Первым на дальневосточную интригу отреагировал германский Кайзер. Вильгельм II в присущей ему манере заявил, что человеческого отношения узкоглазые к себе не понимают и вечно стараются обмануть европейцев, несущих Китаю плоды цивилизации и просвещения. Поэтому он всячески поддерживает своего русского брата-императора в стремлении обезопасить свои границы. А русскому царю нужно обязательно твердо отстаивать в Китае свои интересы. Но в том же духе он говорил про японцев в 1904 году, и после этого преспокойно торговал с ними всю войну. Так что на Вилли обращать внимание не стоило. Ему явно хочется, чтобы русские в марокканских разборках не участвовали.

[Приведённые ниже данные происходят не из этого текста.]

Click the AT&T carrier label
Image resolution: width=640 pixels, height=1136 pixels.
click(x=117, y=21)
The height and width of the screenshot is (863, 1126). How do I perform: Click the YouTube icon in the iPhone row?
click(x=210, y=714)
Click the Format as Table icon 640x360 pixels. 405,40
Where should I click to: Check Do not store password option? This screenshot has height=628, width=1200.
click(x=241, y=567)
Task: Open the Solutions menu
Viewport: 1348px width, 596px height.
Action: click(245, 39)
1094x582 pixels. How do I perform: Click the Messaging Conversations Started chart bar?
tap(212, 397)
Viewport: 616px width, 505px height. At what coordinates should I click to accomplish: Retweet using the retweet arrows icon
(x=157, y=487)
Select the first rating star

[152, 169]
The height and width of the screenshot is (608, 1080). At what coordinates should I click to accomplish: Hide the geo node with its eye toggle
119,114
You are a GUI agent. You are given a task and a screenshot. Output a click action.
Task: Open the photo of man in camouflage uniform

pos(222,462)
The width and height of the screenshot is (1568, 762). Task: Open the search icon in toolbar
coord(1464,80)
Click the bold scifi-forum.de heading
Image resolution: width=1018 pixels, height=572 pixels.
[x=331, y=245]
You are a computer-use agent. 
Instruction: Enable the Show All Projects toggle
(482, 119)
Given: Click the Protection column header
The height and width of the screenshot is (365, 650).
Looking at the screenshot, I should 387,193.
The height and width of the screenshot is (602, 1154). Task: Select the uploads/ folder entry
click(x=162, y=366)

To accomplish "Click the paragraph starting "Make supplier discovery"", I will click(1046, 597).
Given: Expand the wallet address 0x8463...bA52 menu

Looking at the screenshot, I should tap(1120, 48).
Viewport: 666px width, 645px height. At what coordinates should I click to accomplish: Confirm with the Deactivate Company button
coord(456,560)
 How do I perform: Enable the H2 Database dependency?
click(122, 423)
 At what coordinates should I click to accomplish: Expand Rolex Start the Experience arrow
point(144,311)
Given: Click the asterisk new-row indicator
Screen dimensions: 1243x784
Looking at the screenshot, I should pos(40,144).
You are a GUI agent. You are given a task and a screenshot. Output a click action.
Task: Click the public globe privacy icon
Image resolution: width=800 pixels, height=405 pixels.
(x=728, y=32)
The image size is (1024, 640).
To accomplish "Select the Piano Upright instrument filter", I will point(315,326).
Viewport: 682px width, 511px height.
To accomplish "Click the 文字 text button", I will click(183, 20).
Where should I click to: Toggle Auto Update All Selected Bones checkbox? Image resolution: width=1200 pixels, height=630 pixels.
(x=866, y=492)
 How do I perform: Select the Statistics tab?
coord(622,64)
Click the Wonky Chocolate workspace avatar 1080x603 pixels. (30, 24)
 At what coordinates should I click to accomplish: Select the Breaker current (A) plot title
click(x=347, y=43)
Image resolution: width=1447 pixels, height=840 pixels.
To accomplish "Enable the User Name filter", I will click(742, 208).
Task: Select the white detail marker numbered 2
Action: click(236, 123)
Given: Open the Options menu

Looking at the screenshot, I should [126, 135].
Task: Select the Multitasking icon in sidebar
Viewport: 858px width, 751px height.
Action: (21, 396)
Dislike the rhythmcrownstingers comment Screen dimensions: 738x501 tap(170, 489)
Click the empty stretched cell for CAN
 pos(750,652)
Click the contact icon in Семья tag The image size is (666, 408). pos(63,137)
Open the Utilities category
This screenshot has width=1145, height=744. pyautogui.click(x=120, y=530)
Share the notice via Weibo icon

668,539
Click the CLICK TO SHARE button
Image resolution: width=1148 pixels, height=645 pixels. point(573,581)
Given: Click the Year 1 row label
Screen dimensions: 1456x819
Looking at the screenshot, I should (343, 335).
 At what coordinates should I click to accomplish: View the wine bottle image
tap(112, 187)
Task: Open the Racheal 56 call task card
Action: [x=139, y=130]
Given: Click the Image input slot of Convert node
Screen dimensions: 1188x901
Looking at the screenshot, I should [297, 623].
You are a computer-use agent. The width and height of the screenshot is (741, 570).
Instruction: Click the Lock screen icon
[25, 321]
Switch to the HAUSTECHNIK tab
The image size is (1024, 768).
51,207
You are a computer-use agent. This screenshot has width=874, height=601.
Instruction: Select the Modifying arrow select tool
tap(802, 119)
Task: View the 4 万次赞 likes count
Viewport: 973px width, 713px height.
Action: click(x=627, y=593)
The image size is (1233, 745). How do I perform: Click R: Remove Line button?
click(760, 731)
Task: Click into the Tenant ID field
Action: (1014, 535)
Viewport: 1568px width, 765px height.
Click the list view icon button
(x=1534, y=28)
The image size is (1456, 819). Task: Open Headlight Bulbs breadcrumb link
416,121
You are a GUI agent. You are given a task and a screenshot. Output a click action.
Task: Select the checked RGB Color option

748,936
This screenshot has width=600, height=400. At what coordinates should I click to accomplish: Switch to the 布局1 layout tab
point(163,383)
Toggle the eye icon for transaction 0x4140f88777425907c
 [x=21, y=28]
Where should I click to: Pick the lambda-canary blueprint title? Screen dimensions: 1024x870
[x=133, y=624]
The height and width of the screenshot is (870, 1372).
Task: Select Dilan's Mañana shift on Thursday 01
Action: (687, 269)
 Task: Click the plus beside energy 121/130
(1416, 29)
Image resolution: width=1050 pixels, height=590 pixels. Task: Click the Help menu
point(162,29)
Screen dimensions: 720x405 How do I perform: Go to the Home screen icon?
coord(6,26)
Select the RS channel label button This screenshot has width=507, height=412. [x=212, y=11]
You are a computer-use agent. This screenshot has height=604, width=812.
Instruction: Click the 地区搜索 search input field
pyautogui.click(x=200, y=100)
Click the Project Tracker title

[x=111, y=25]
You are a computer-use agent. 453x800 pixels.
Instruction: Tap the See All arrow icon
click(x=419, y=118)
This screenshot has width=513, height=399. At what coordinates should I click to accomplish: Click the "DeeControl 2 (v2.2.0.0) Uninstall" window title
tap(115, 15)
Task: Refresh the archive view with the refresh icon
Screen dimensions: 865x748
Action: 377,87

Первым, кто докопался до того, что в Петербурге понимают под Бэйдахуаном, был английский посол в России Джордж Бьюкенен. Размеры русской претензии на Дальнем Востоке ни ему, ни Форейн Оффис не понравились. Русские нацелились на очень большой кусок, хотя и для всех прочих почти бесполезный. От самой северной точки корейско-китайской границы граница желаемого русскими шла почти на север по необжитой гористой местности до станции КВЖД Муданьцзян, потом по реке Муданьцзян до её впадения в Сунгари, а потом по Сунгари до впадения в Амур. А вот все, что восточнее этой линии русские хотели заполучить себе. Британцы сразу же запустили свою обычную пластинку об ответственности их нации перед всем остальным миром, о том, что английский парламент не потерпит столь вопиющего нарушения международного права и так далее. Все это, дабы не отдавать русским даже то, что англичанам вовсе не принадлежит и никогда не понадобится. А немцы, увидев, что британцы теперь решили выступить еще одновременно против русских, сразу взбодрились и вновь приподняли свои претензии к Парижу. Потом в прессу попали слова Великого Князя Николая Николаевича, заявившего, что если коалиция Британии и Франции вдруг решила, что именно она будет в мире решать что и кому достанется, то очень быстро дождется противостоящего ей союза. И тогда делиться придется не только и не столько Франции. Предупреждение сердечносогласникам было явно суровое. Потом на эти слова откликнулся Вильгельм II, поведавший миру, что он давно ратует за справедливое распределение ресурсов и всегда готов… Ну и так далее…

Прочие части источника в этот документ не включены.